Monthly Lucentis - Safe and Effective for PXE?
NOVEMBER 18, 2011
This article first appeared in the Fall 2011 PXE MemberGram
Monthly Ranibizumab for Choroidal Neovascularizations Secondary to Angioid Streaks in Pseudoxanthoma Elasticum: A One-Year Prospective Study, Finger RP, Charbel Issa P, Hendig D, Scholl HP, Holz FG., Am J Ophthalmol. 2011 Oct;152(4):695-703.
In October 2011 the American Journal of Ophthalmology published the results of the first prospective study of the use of Ranibizumab (Lucentis®) in the treatment of CNV (choroidal neovascularization) in pseudoxanthoma elasticum (PXE). A team of researchers from Germany designed the 12-month study to evaluate the efficacy and safety of monthly injections of Lucentis, specifically in patients with active CNV due to PXE.

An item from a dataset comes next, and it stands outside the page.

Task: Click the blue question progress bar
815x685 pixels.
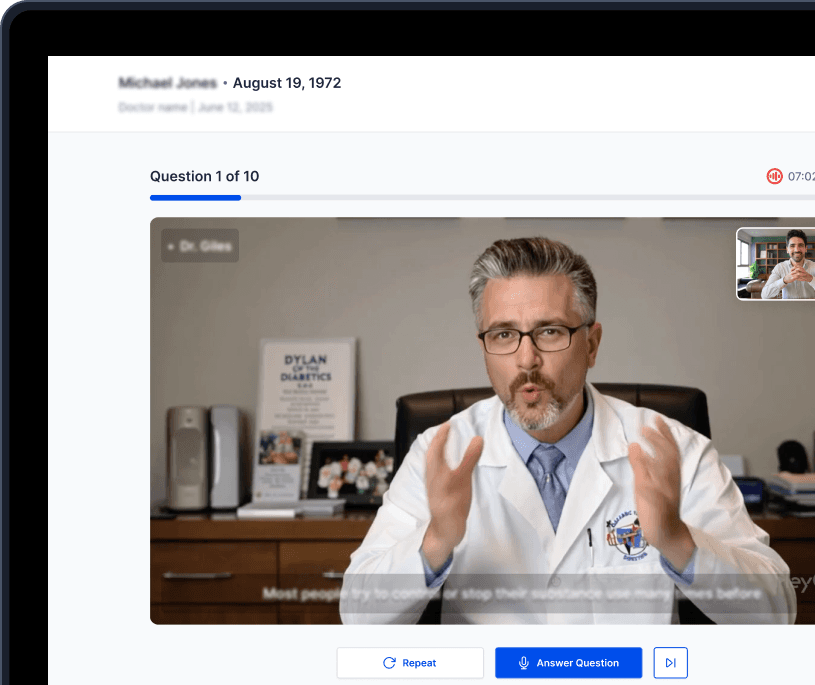Action: pos(195,198)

Prior to this study, several retrospective case studies reported on the use of bevacizumab (Avastin®) to treat CNV in patients with pseudoxanthoma elasticum. These studies found that Avastin was effective in maintaining visual function, and that long-term use of up to two years had favorable outcomes. See:
- Finally! Analysis of the Use of Avastin for Retinal Bleeding of PXE (2007)
- Update on Treatments for Retinal Bleeding Caused by PXE (2009)

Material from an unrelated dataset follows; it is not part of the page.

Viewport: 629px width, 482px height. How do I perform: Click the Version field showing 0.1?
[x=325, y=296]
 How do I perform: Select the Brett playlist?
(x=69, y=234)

- Retinal Treatments (2010)
- Lucentis and Avastin Equally Effective for AMD (2011)
The prospective study reported here was a 12-month, open-label, uncontrolled, non- randomized study of the use of Lucentis in patients with PXE and active CNV. The researchers followed seven patients with PXE, and each patient received 12 injections of Lucentis, one per month. The researchers measured a number of visual functions at each monthly visit - distance and reading visual acuity (VA), reading speed, angiographic findings, and central retinal thickness (CRT). In addition, central retinal light increment sensitivity (LIS) was measured at baseline, at six months, and three to four months after the last visit.

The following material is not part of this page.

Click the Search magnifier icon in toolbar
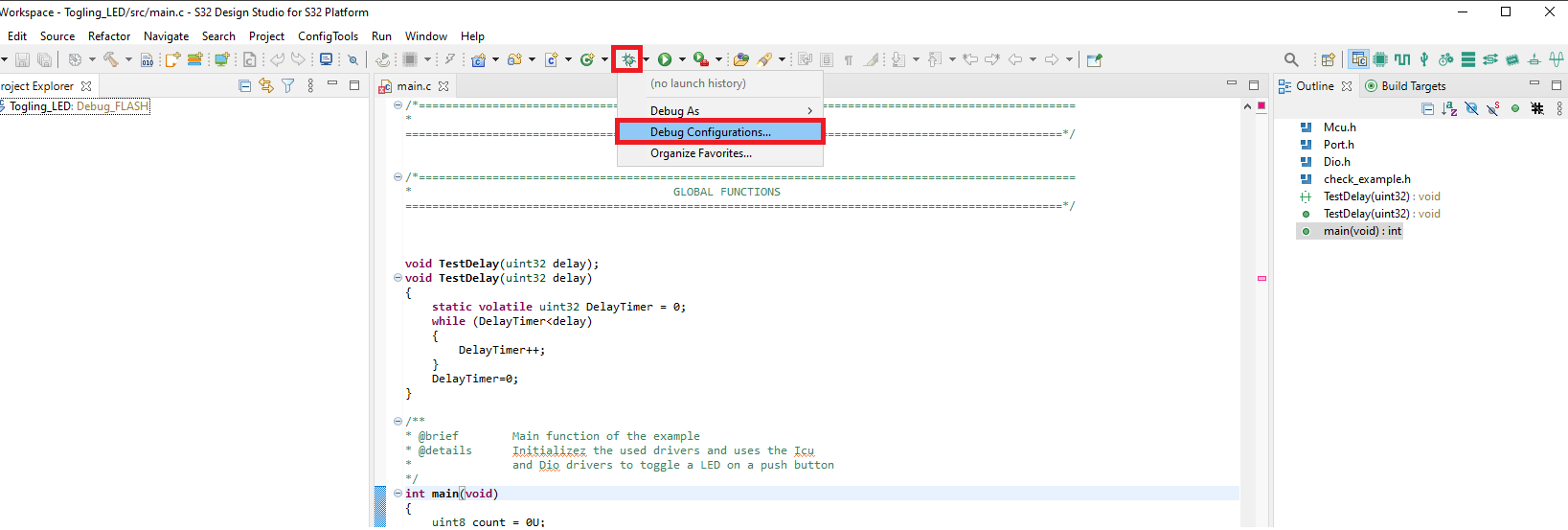The image size is (1568, 530). pos(1291,59)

The results showed that patients’ best corrected VA increased significantly from baseline to the final visit (20/62 to 20/32 or 61 to 72 ETDRS letters) and that the effect was maintained three months later. Reading acuity and speed was maintained throughout the study. Central LIS improved, leakage from active CNVs subsided, and intraretinal and subretinal fluid largely disappeared. Only small areas of atrophy of the retinal pigment epithelium (RPE appeared during the follow-up period. CRT decreased from the baseline to month 12 and 15, and no serious adverse events occurred. In particular, there were no thromboembolic or cardiovascular adverse events during the study and follow-up period.
This is the first study to investigate reading ability in patients with pseudoxanthoma elasticum treated with Lucentis or Avastin. The authors suggest that because reading ability is an important part of quality of life in individuals with macular disease, therapeutic interventions in PXE should aim to maintain quality of life, including preserving reading ability.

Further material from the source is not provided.